課題: シャフト代表へのインタビュー記事のうち、「以前在籍していた会社も車関係」から「いている点だと思っています。」までの部分を、「家電メーカー」を「食品メーカー」に変えて書き直してください。

:: 本文 ::

グラフィック2019.10.23

「完成する表現に向かって、何が最適か」よりよい答えを求めて研磨し続けることは面白い

東京
株式会社シャフト 代表取締役
Seiichi Hashimoto
橋本 誠一

本当に質のいいものは色褪せない。株式会社シャフト代表の橋本誠一氏が見せてくれたこれまでの仕事を見れば、その答えの意味を実感することができます。株式会社シャフトは自動車メーカーを中心に、さまざまな広告企画制作を行う会社です。何年も前のデザインも、古さを感じさせることのないインパクトがある洗練されたデザインを生み出し続けています。一方で時代は常に進んでいることを意識しているという橋本氏。表現の挑戦を続けてきた橋本氏に、広告企画やクリエイティブのスタンスについて伺いました。

20年もの時間を駆け抜けた実力派の制作会社『シャフト』とは

橋本さんが会社を立ち上げたきっかけとその歩みについて教えてください。

僕はプロダクションのデザイナー出身です。2000年に独立し、シャフトという屋号で事業を立ち上げました。その後法人化し来年で20周年になります。
以前在籍していた会社も車関係が多かったこともあり、独立してからもメーカー系や自動車の仕事が中心でしたが、今では家電メーカーやアパレルなど、全般で仕事を受けています。 グラフィック、Web、ムービーなどさまざまな依頼がありますが、比率としては自分が元々グラフィック畑の人間なので、グラフィックの方が多いです。

自動車関連のお仕事が多いと伺いました。車のCMの制作で注目されている理由はなんでしょうか?

車の業界は商品ビジュアルに対する意識がとても高いのです。広告制作費が削減されている業界も多い中、このご時世でもプロダクトショットを重視し、莫大なお金と時間をかけています。私がこの業界でやってこれたのは、グラフィックやカタログ関連の商品のコミュニケーションにおいて、ビジュアル制作のクオリティーで評価を頂いている点だと思っています。

アートディレクションも担当されているのでしょうか。

:::
:: データ行 ::

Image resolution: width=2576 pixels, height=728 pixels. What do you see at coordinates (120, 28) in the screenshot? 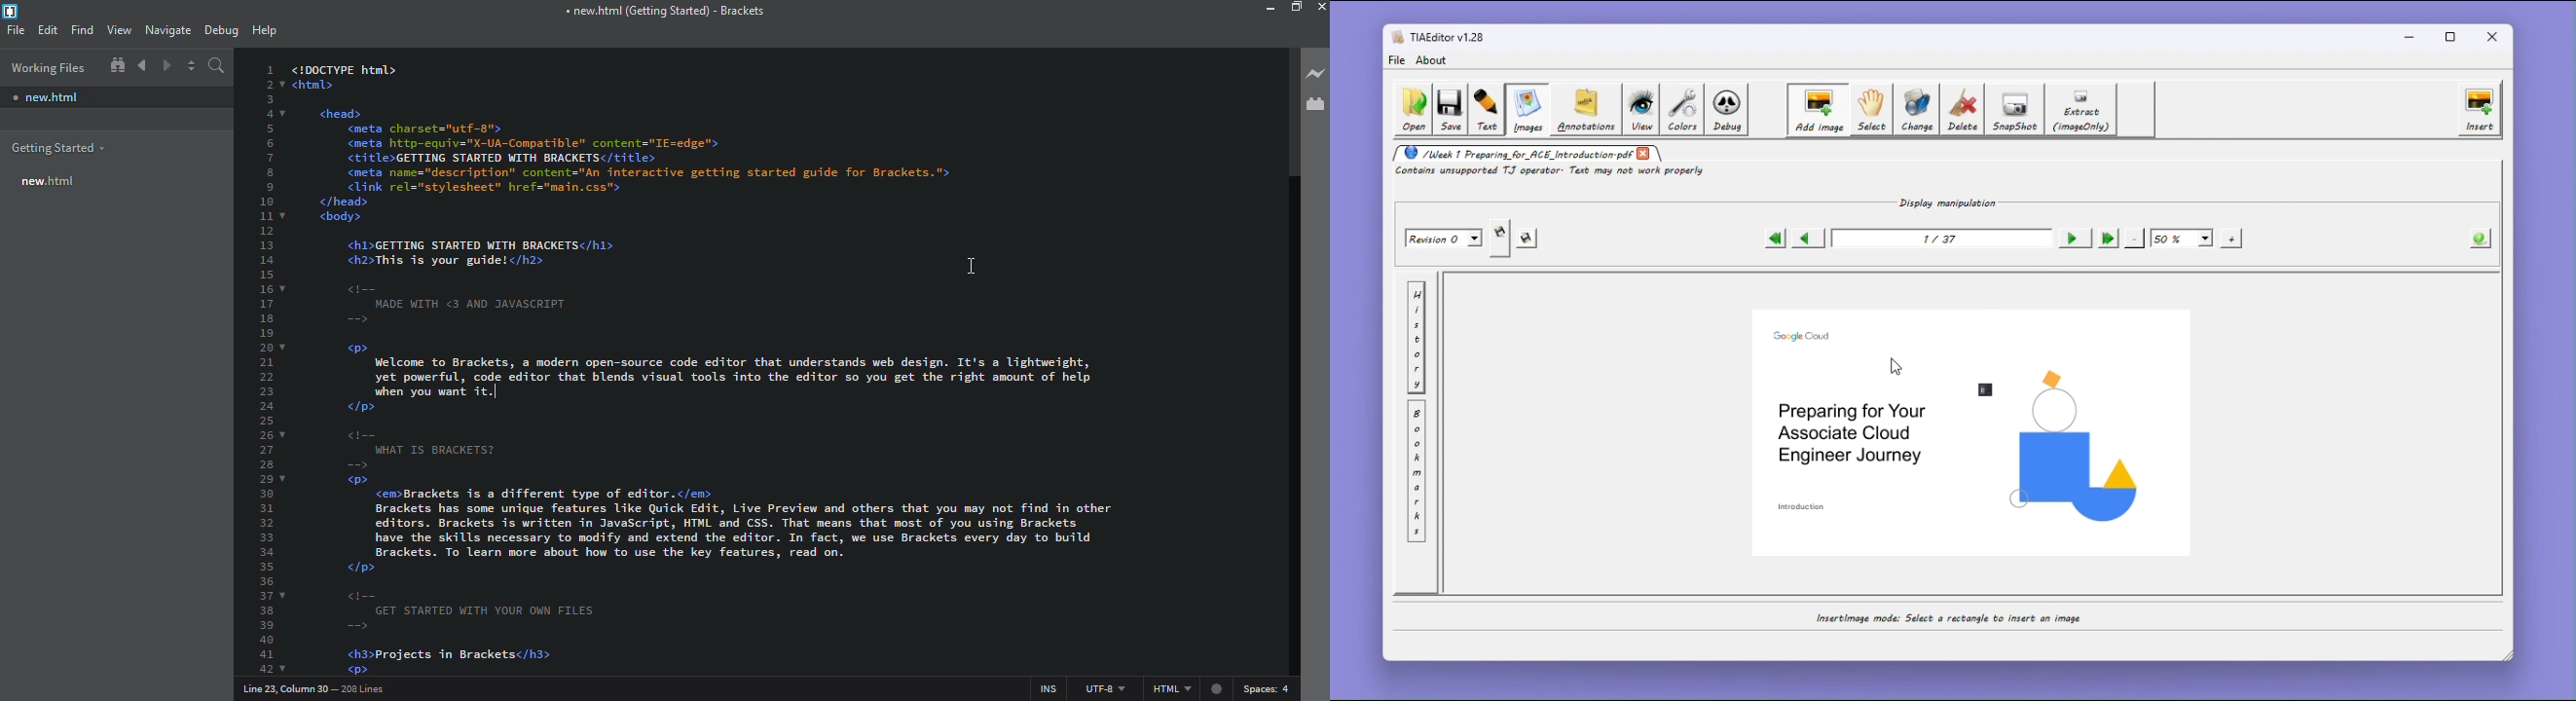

:::

課題の解答:
以前在籍していた会社も車関係が多かったこともあり、独立してからもメーカー系や自動車の仕事が中心でしたが、今では食品メーカーやアパレルなど、全般で仕事を受けています。 グラフィック、Web、ムービーなどさまざまな依頼がありますが、比率としては自分が元々グラフィック畑の人間なので、グラフィックの方が多いです。

自動車関連のお仕事が多いと伺いました。車のCMの制作で注目されている理由はなんでしょうか?

車の業界は商品ビジュアルに対する意識がとても高いのです。広告制作費が削減されている業界も多い中、このご時世でもプロダクトショットを重視し、莫大なお金と時間をかけています。私がこの業界でやってこれたのは、グラフィックやカタログ関連の商品のコミュニケーションにおいて、ビジュアル制作のクオリティーで評価を頂いている点だと思っています。